19. The respondent no 2 in FIR no 194/2015 mentioned that the petitioner no1 on 22.02.2015 at about 10:30 pm abused and slept him and when the
respondent no 2 was going back to his house then the petitioners no 2 and 3 stopped and picked up a quarrel with him. The petitioner no.2 also pushed
Renu Singh wife of the respondent and as a result of which she fell down and got injured. The respondent no 2 and his wife were obstructed by them.
The respondent no 2 and Renu Singh also received simple blunt injuries as reflected from ME No 2744/15 and MLC No1530/15. The respondent no 2
as made necessary allegations in FIR no 194/2015 enough to initiate legal proceedings against the petitioners for offences as complained of.
20. The revisional court rightly observed that a quarrel took place on 22.02.2015 between the petitioner no 1 and the respondent no 2. A cross FIR
bearing no 193/15 U/s 341/323 IPC was got registered against the respondent no 2 at instance of the petitioner no l and trial of which is being pursued
by the petitioner no 1 wherein the charge for the offence under Section 323/341 IPC have already been framed.

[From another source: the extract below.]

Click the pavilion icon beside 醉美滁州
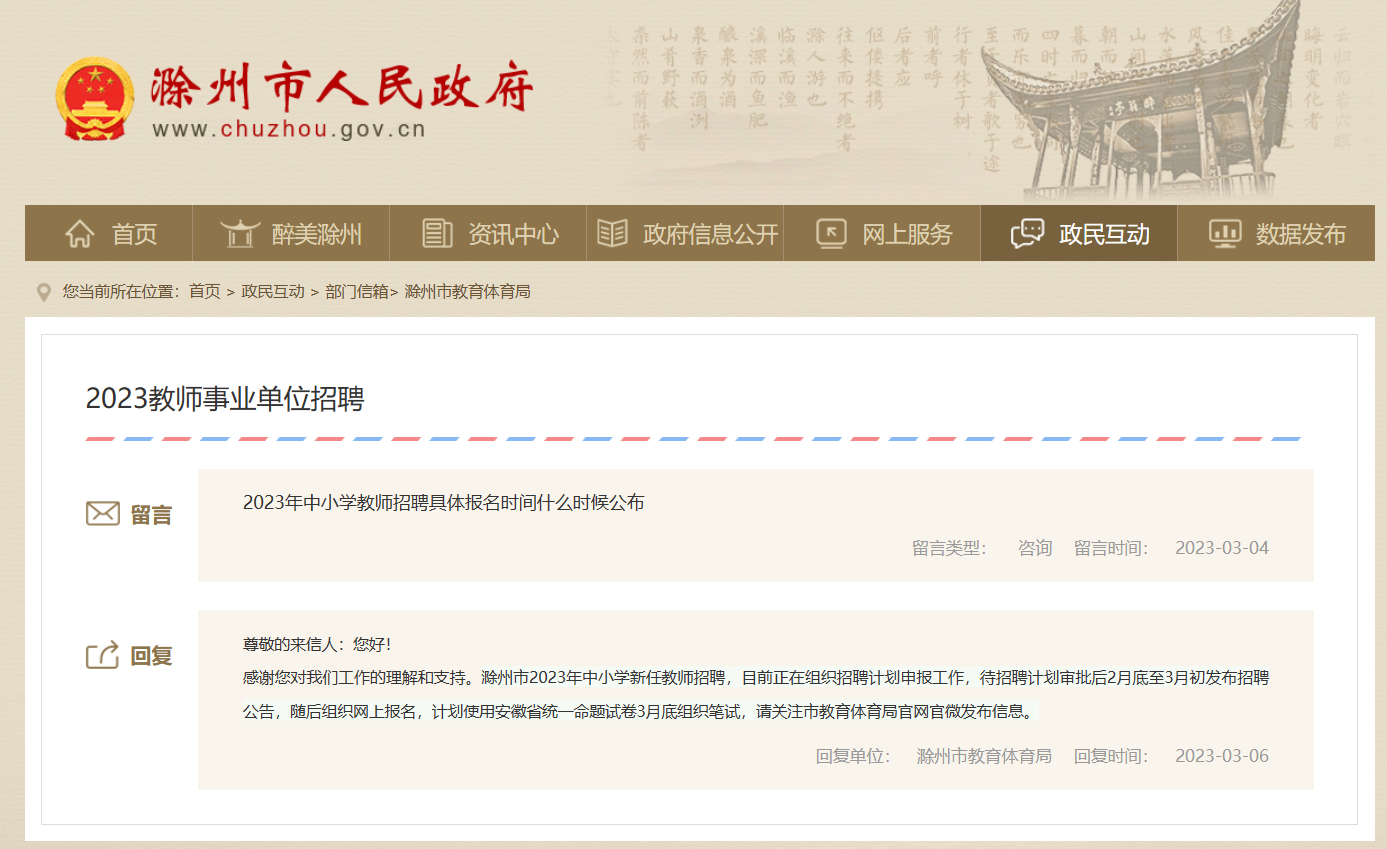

The nature of harm or injury caused
to the respondent no 2 and his wife can only be determined conclusively on during the course of trial. In the facts and circumstances of the case at
this stage it cannot be said that the acts alleged against the petitioners are trivial in nature against which the complainant cannot complain. The nature
of injuries and the harm caused to the respondent no 2 and his wife can only be ascertained after the conclusion of the trial and after appreciating
evidence to be led by the prosecution and at this stage the premature evaluation of the evidence likely to be led by the prosecution cannot be done.
The protection of section 95 of the IPC is not available to the petitioners under given facts and circumstances of the case. The reasoning given by the
revisional court is based on sound legal principles and the impugned order is passed after considering all relevant facts. The impugned order is without
any legal informality. The judgment titled as Neelam Mahajan Singh V Commissioner of Police & others, 53 (1994) DLT 389 (FB) cited by learned
Senior Counsel is not providing any help to the petitioners.

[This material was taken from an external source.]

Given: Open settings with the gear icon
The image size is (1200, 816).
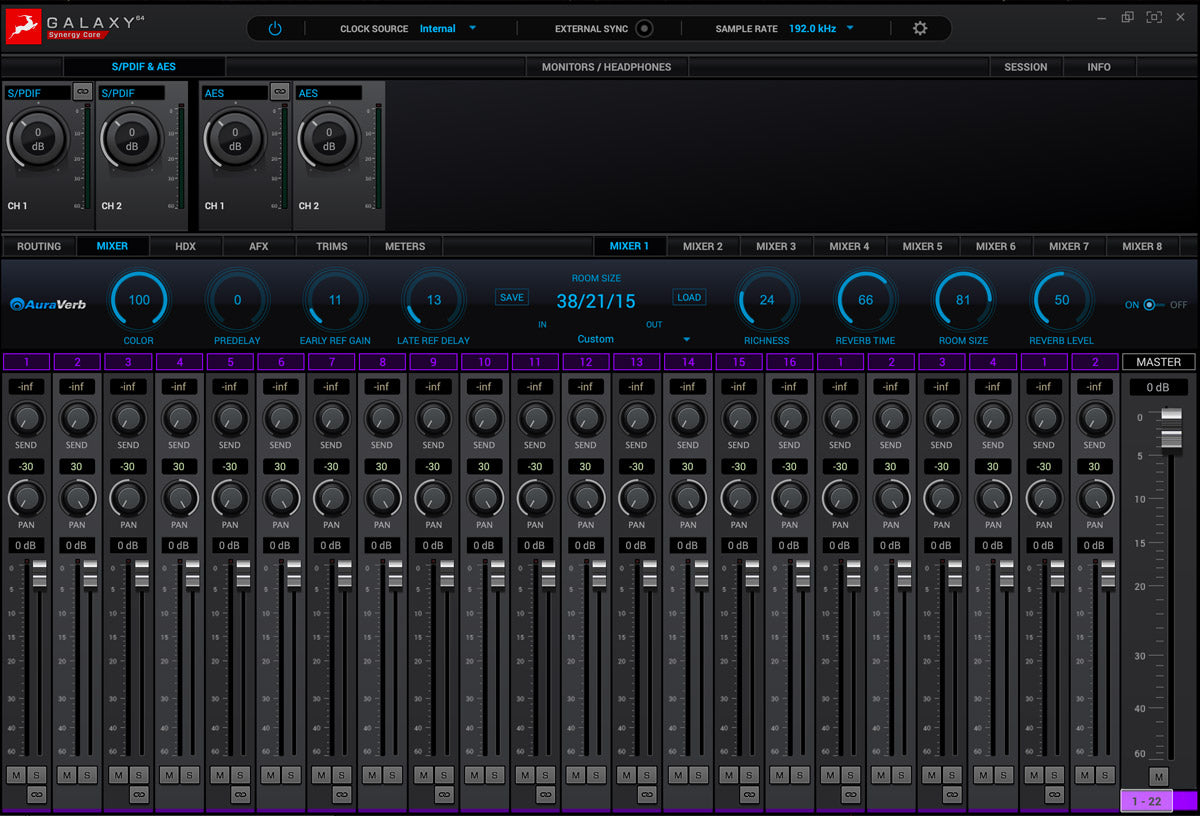Looking at the screenshot, I should tap(920, 29).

21. The grounds pleaded in present petition to challenge impugned order and arguments advanced by the learned Senior Counsel for the petitioners are
considered in right perspective and are without any legal basis. There is no force in arguments that the petitioner no 1 being old person cannot defend
trial arising out of FIR no 194/2015 due to physical weakness particularly when the petitioner no 1 himself is pursuing trial arising out of cross FIR
bearing no 193/2015 and disputes subject matter of FIR no. 194/2015 is of private nature. The plea of the petitioners that the petitioners no 2 & 3 were
not present at spot is a matter of trial and at this their absence cannot be presumed. The trial court has rightly framed the charges as also observed by
the revisional court. There is no merit in the present petition and FIR bearing no 194/2015 under sections 341/323/34 IPC registered at P.S. Vikas
Puri, New Delhi including impugned order cannot be quashed. Hence the present petition along with pending applications, if any, is dismissed.